#### [Quoted passage]

○ ○ ○ ○ ○

There is an important deadline coming up involving health insurance exchanges. States can either set up their own exchange, or they can have the federal government set one up for them. In Nebraska, state insurance officials have been working on creating a state exchange. One state senator is upset about this situation.
The deadline has been set. Each state has until November 16, 2012, to submit proposals that show how they will operate their state health insurance exchanges. These plans must be approved, in part, or in their entirety, by the federal government.
States who are approved will be able to set up their state health insurance exchanges. States whose plans are not approved, or who refuse to submit a proposal, will have the federal government create an exchange for them.
In Nebraska, state insurance officials have been working on complying with the federal health care law. The Director of the Department of Insurance, Bruce Ramge, told a Nebraska legislative panel that the plans for Nebraska’s health insurance exchange are “on par” with the other states that will create a state-based insurance marketplace. Nebraska has contracted a firm that is based in Chicago, Illinois, to help design the Nebraska health insurance exchange.
One person, Senator Paul Schumacher, a Republican who represents District 22 in Nebraska, is challenging this situation. He opposes the Affordable Care Act. Nebraska Governor Dave Heineman, who is also a Republican, made an executive order that allowed legislators to work on creating an exchange. He did not do this in a special session, and Senator Schumacher is now questioning if Governor Heineman really had the authority to do that.
According to Jen Rae Hein, a spokeswoman for Governor Heineman, the constitution of the state of Nebraska does allow the Governor to submit the blueprints for the state’s exchange to the federal government. There is a provision that allows “supreme executive power” to manage the affairs of the state.
This means that the state of Nebraska will be preparing for the creation of a health insurance exchange. The exchange will not be enacted until after the upcoming Presidential election. In short, this means that the Governor is using the “wait and see” excuse, in the hopes that the person who is elected President will allow Nebraska to opt-out of having an exchange.
However, the state will not be expanding its Medicaid program. Governor Dave Heineman is opposed to the part of the Affordable Care Act that will enable states to receive federal funding to extend their Medicaid programs.
Medicaid is a public health insurance program that covers people who are low-income. Nebraska has about 13% of its population, (around 237,00o people) who are uninsured. Martin Swanson is a health policy advisor who is involved in creating Nebraska’s exchange. He estimates that 28,400 uninsured Nebraskans would qualify for Medicaid coverage if the state expanded its Medicaid program.

○ ○ ○ ○ ○

#### [Provided material]
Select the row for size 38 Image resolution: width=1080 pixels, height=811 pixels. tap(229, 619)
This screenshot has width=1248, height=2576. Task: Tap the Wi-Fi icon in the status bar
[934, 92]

○ ○ ○ ○ ○

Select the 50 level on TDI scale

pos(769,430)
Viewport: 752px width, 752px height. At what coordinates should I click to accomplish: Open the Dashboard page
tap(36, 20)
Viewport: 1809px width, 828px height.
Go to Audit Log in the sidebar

○ ○ ○ ○ ○

#### [Exercise details]
Reproduce the portion of the article on Nebraska's health insurance exchange above that begins at the words "This means that the state" and ends after the words "having an exchange.".

#### [Answer for this exercise]
This means that the state of Nebraska will be preparing for the creation of a health insurance exchange. The exchange will not be enacted until after the upcoming Presidential election. In short, this means that the Governor is using the “wait and see” excuse, in the hopes that the person who is elected President will allow Nebraska to opt-out of having an exchange.